Online Access Point Provides Unprecedented Access to National Lab Researchers and Information
WASHINGTON, D.C. –Today, the U.S. Department of Energy (DOE) officially launched the Lab Partnering Service (LPS), an on-line, single access point platform for investors, innovators, and institutions to identify, locate, and obtain information from DOE’s 17 national laboratories. This tool will provide industry with a more efficient way to harness technical expertise and intellectual property housed at DOE’s labs.

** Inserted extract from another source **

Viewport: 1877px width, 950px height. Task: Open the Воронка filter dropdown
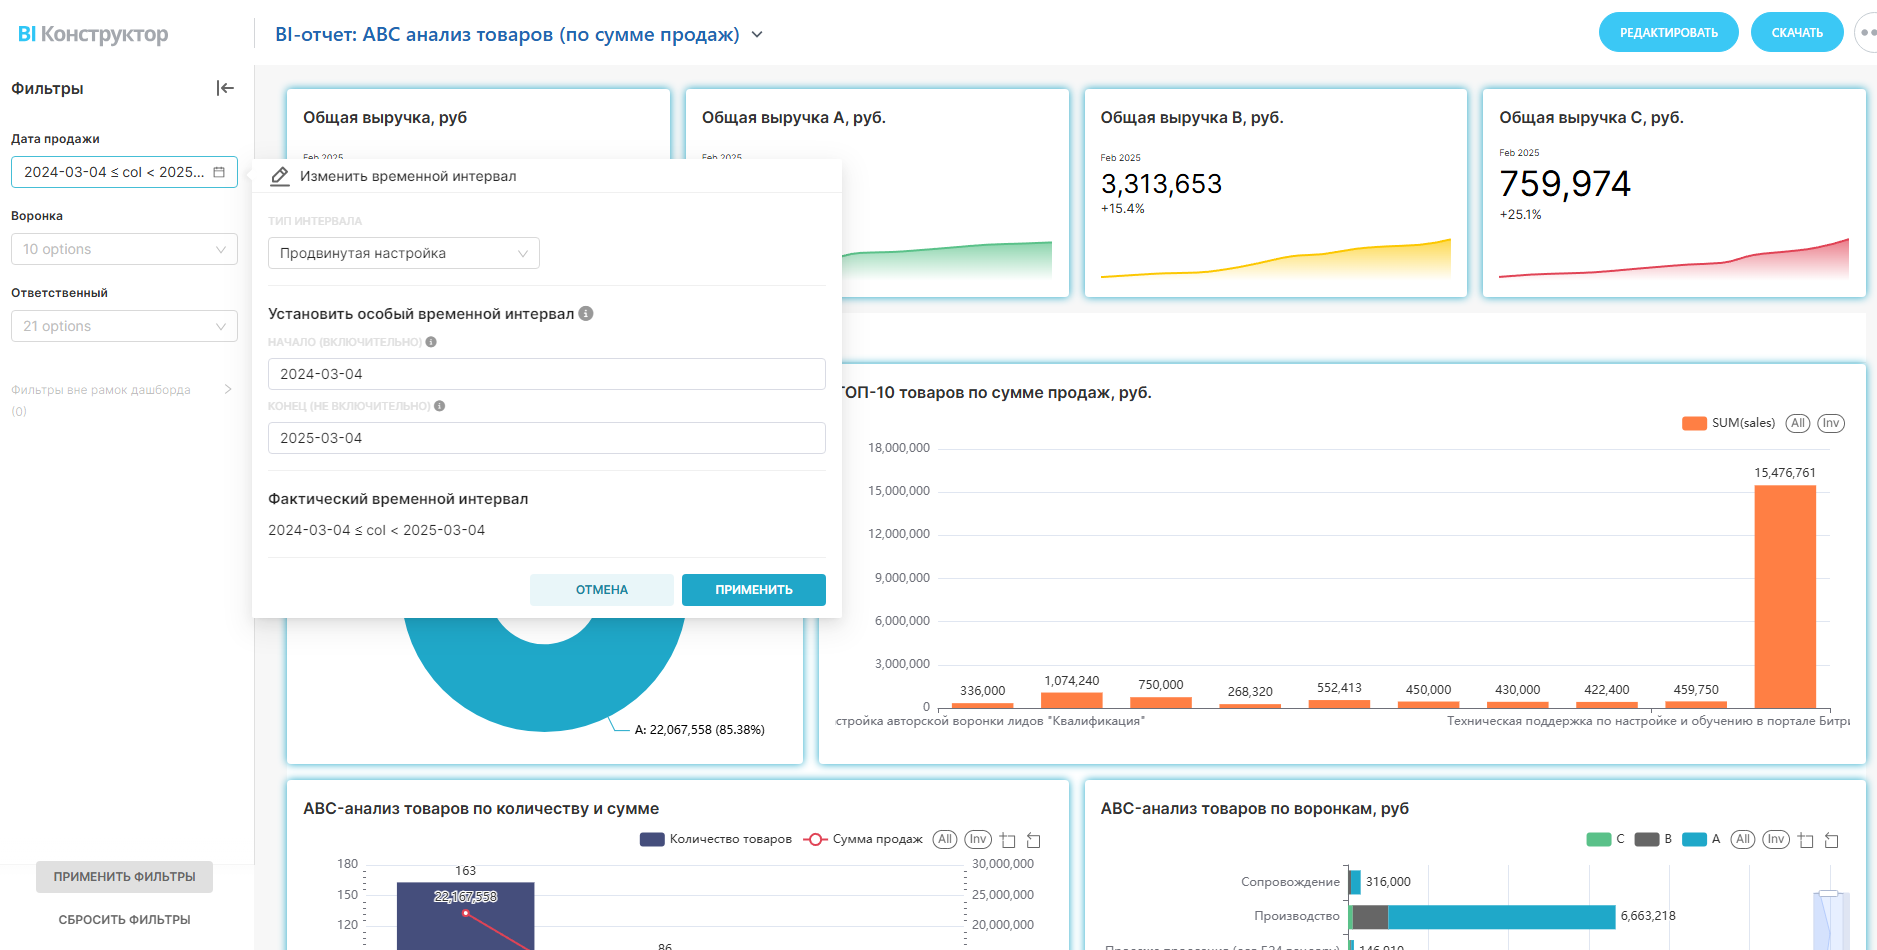coord(124,249)
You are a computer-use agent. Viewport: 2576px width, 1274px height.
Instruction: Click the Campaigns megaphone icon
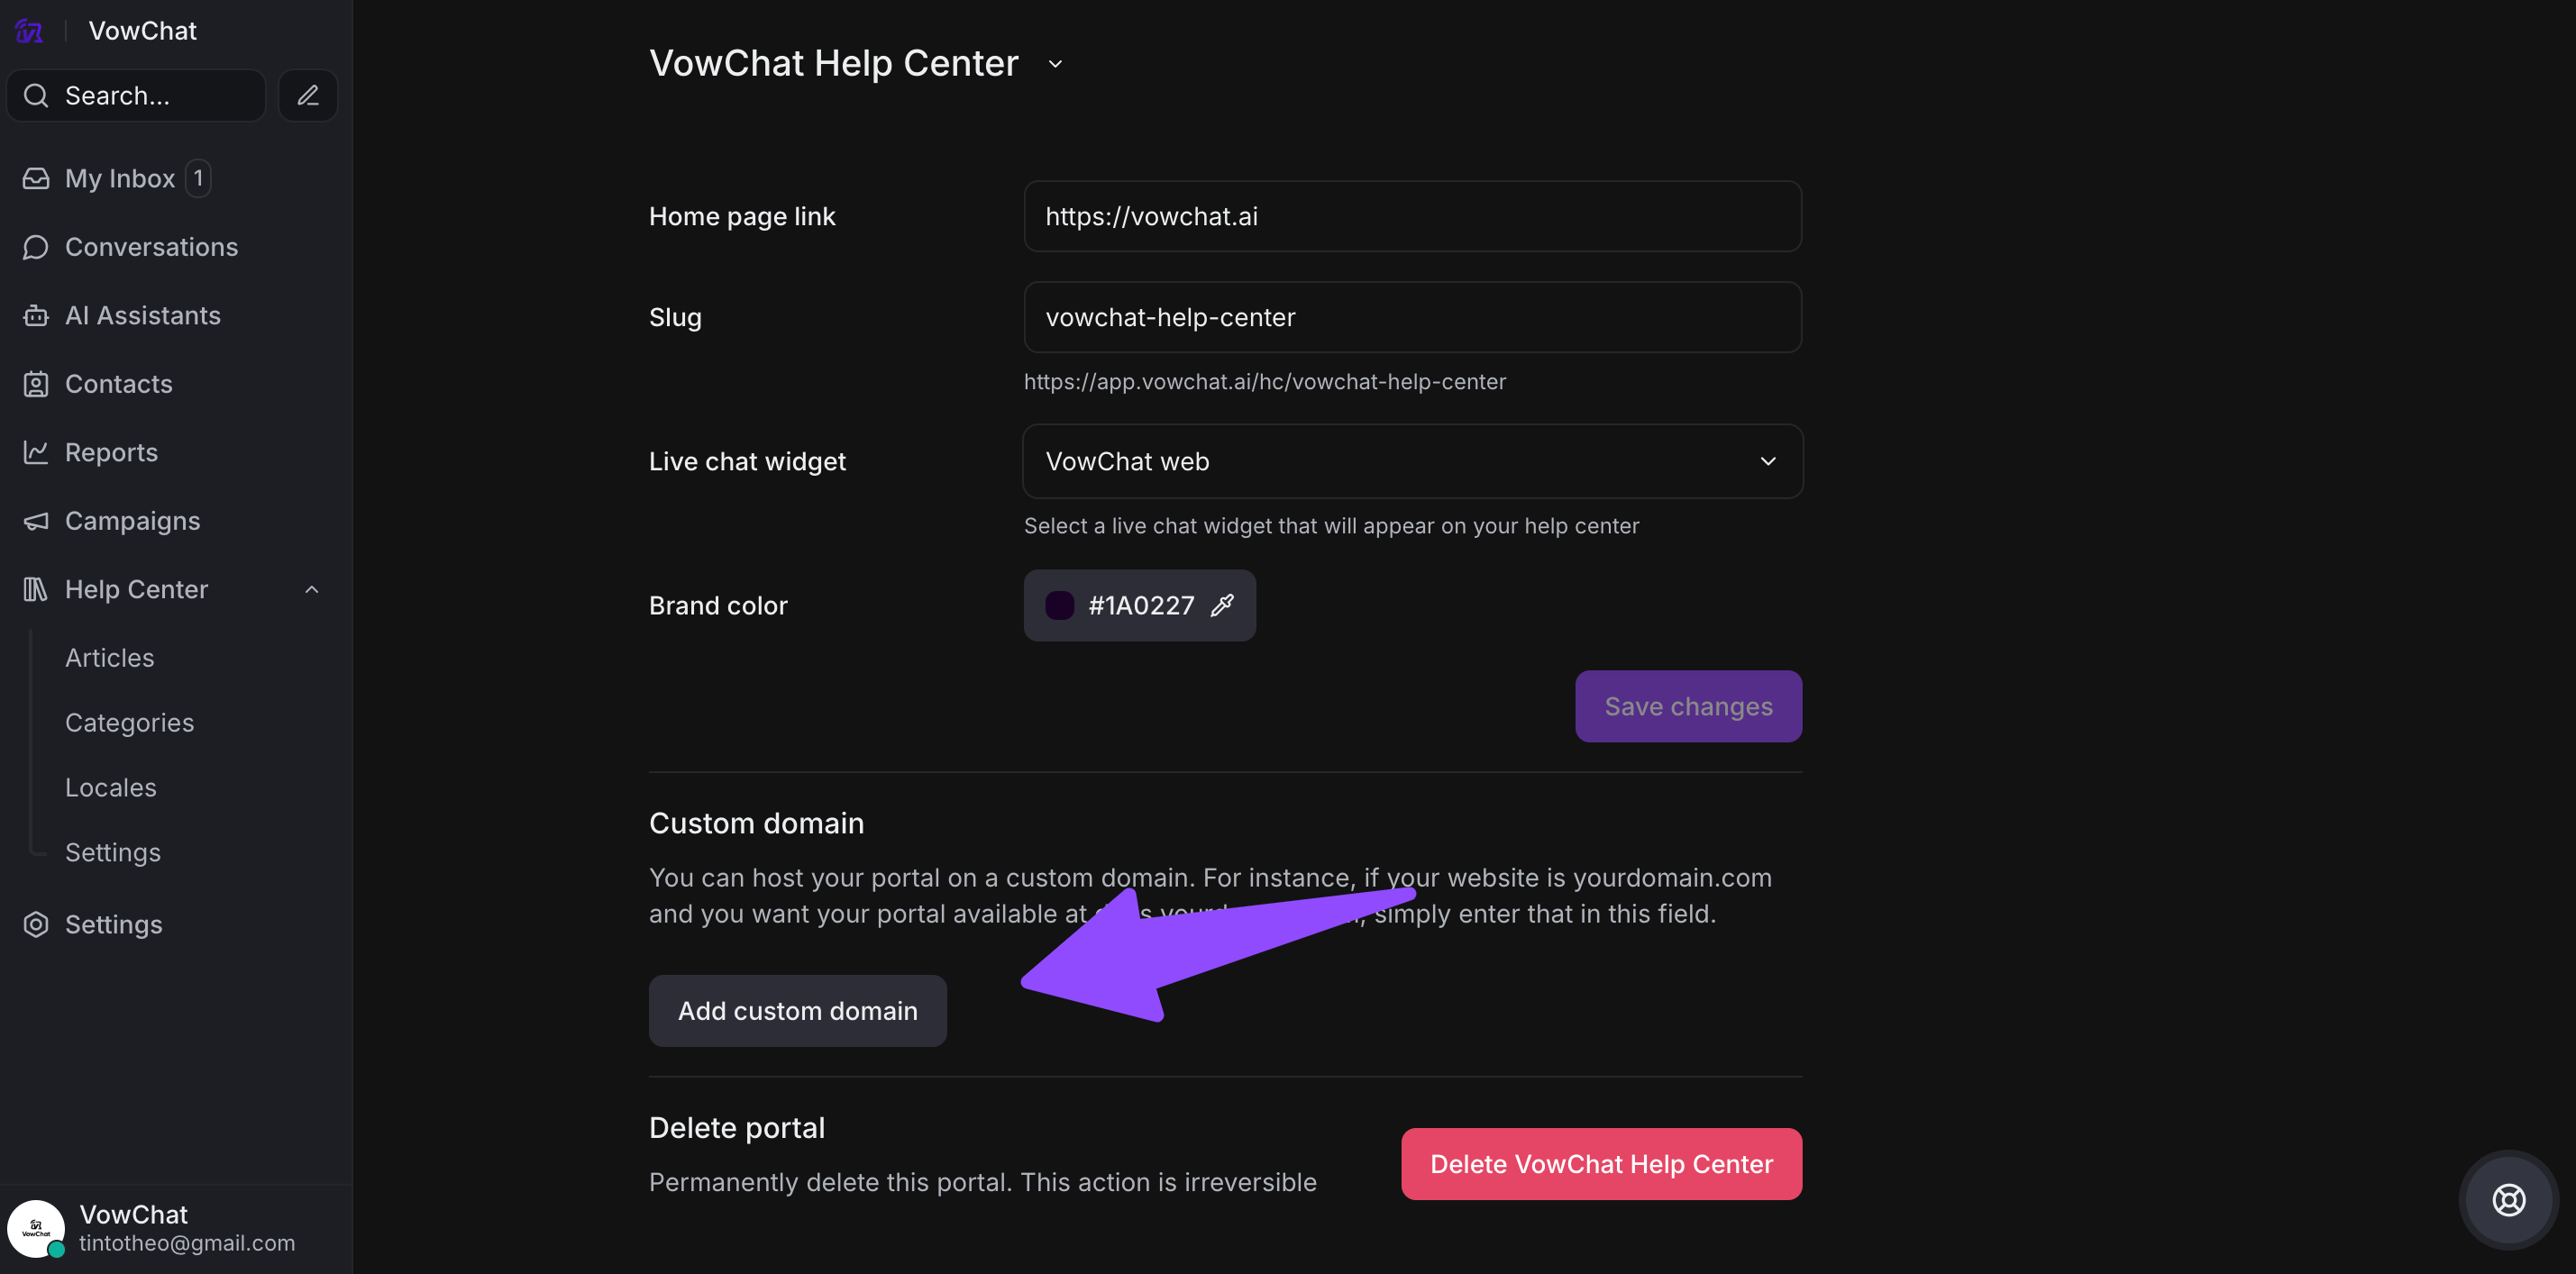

The DOE Office of Technology Transitions’ (OTT) Lab Partnering Service gives energy investors and innovators direct access to the vast array of expertise, research, and capabilities across all 17 National Labs. LPS will allow users to submit inquiries to the Technology Transfer Office at each lab. This office can answer and/or direct questions from the users and provide an invaluable navigational assistance through the DOE R&D ecosystem.
“The launch of the Lab Partnering Service represents a big step in reducing barriers that often limit energy investors from partnering with our National Labs,” said Secretary of Energy Rick Perry. “The LPS consolidates information and capabilities at the National Labs to increase public access, allowing industry and academia to fully utilize these vital scientific resources.”
The LPS has three parts:
- Connect with Experts: Unprecedented access to top national lab researchers will allow investors and innovators to connect with relevant subject matter experts, and receive unbiased and non-competitive technical assessments.
- Technical/Marketing Summaries: Direct access to pre-validated, ready to license, and commercialize technologies.
- Visual Patent Search: Dynamic online search and visualization database tool for patents associated with DOE laboratories.
DOE is one of the largest supporters of technology transfer in the federal government. The 17 national labs have supported the critical research and development that lead to many technologies in the marketplace today, including the batteries powering electric vehicles and the foundation of Internet servers.